- **Provided records**:
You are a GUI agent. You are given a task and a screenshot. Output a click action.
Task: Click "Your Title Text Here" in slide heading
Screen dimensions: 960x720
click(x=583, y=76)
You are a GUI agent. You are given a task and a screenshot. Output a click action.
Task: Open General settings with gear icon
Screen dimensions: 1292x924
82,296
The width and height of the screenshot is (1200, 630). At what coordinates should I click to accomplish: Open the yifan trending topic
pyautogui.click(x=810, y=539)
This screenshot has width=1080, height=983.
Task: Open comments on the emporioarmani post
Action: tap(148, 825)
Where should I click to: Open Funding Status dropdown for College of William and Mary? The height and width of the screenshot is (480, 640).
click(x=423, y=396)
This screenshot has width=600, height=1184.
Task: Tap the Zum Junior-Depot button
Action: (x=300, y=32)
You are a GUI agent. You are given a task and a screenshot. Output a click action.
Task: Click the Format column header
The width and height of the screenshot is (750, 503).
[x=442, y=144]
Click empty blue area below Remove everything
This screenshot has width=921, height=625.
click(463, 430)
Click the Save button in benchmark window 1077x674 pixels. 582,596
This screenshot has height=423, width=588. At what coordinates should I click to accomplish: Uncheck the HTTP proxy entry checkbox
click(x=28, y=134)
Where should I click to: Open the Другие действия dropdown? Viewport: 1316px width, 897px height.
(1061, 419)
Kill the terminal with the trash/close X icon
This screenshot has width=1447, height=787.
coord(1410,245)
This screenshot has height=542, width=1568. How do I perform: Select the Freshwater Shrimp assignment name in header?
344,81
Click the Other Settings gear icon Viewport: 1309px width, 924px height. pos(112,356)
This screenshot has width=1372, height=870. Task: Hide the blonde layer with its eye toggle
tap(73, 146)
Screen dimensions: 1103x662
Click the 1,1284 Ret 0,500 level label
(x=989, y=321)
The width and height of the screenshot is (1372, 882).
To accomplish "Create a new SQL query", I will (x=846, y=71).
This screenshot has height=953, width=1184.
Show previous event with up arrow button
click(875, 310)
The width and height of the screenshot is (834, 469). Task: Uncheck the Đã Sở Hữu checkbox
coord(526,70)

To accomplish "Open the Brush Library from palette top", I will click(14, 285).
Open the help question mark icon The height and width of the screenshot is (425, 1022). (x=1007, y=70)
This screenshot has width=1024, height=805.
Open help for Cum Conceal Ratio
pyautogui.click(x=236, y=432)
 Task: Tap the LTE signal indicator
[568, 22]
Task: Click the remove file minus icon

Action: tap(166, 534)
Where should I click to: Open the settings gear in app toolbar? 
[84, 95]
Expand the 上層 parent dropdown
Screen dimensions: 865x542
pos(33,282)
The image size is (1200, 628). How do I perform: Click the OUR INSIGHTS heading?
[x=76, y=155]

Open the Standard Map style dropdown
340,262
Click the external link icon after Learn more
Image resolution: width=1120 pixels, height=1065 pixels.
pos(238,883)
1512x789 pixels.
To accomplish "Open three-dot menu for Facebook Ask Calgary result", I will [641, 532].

- **Work required**: Output every line of the listing above again, unchanged.

- **Expected answer**:
You are a GUI agent. You are given a task and a screenshot. Output a click action.
Task: Click "Your Title Text Here" in slide heading
Screen dimensions: 960x720
click(x=583, y=76)
You are a GUI agent. You are given a task and a screenshot. Output a click action.
Task: Open General settings with gear icon
Screen dimensions: 1292x924
82,296
The width and height of the screenshot is (1200, 630). At what coordinates should I click to accomplish: Open the yifan trending topic
pyautogui.click(x=810, y=539)
This screenshot has width=1080, height=983.
Task: Open comments on the emporioarmani post
Action: tap(148, 825)
Where should I click to: Open Funding Status dropdown for College of William and Mary? The height and width of the screenshot is (480, 640).
click(x=423, y=396)
This screenshot has width=600, height=1184.
Task: Tap the Zum Junior-Depot button
Action: (x=300, y=32)
You are a GUI agent. You are given a task and a screenshot. Output a click action.
Task: Click the Format column header
The width and height of the screenshot is (750, 503).
[x=442, y=144]
Click empty blue area below Remove everything
This screenshot has width=921, height=625.
click(463, 430)
Click the Save button in benchmark window 1077x674 pixels. 582,596
This screenshot has height=423, width=588. At what coordinates should I click to accomplish: Uncheck the HTTP proxy entry checkbox
click(x=28, y=134)
Where should I click to: Open the Другие действия dropdown? Viewport: 1316px width, 897px height.
(1061, 419)
Kill the terminal with the trash/close X icon
This screenshot has width=1447, height=787.
coord(1410,245)
This screenshot has height=542, width=1568. How do I perform: Select the Freshwater Shrimp assignment name in header?
344,81
Click the Other Settings gear icon Viewport: 1309px width, 924px height. pos(112,356)
This screenshot has width=1372, height=870. Task: Hide the blonde layer with its eye toggle
tap(73, 146)
Screen dimensions: 1103x662
Click the 1,1284 Ret 0,500 level label
(x=989, y=321)
The width and height of the screenshot is (1372, 882).
To accomplish "Create a new SQL query", I will (x=846, y=71).
This screenshot has height=953, width=1184.
Show previous event with up arrow button
click(875, 310)
The width and height of the screenshot is (834, 469). Task: Uncheck the Đã Sở Hữu checkbox
coord(526,70)

To accomplish "Open the Brush Library from palette top", I will click(14, 285).
Open the help question mark icon The height and width of the screenshot is (425, 1022). (x=1007, y=70)
This screenshot has width=1024, height=805.
Open help for Cum Conceal Ratio
pyautogui.click(x=236, y=432)
 Task: Tap the LTE signal indicator
[568, 22]
Task: Click the remove file minus icon

Action: tap(166, 534)
Where should I click to: Open the settings gear in app toolbar? 
[84, 95]
Expand the 上層 parent dropdown
Screen dimensions: 865x542
pos(33,282)
The image size is (1200, 628). How do I perform: Click the OUR INSIGHTS heading?
[x=76, y=155]

Open the Standard Map style dropdown
340,262
Click the external link icon after Learn more
Image resolution: width=1120 pixels, height=1065 pixels.
pos(238,883)
1512x789 pixels.
To accomplish "Open three-dot menu for Facebook Ask Calgary result", I will [641, 532].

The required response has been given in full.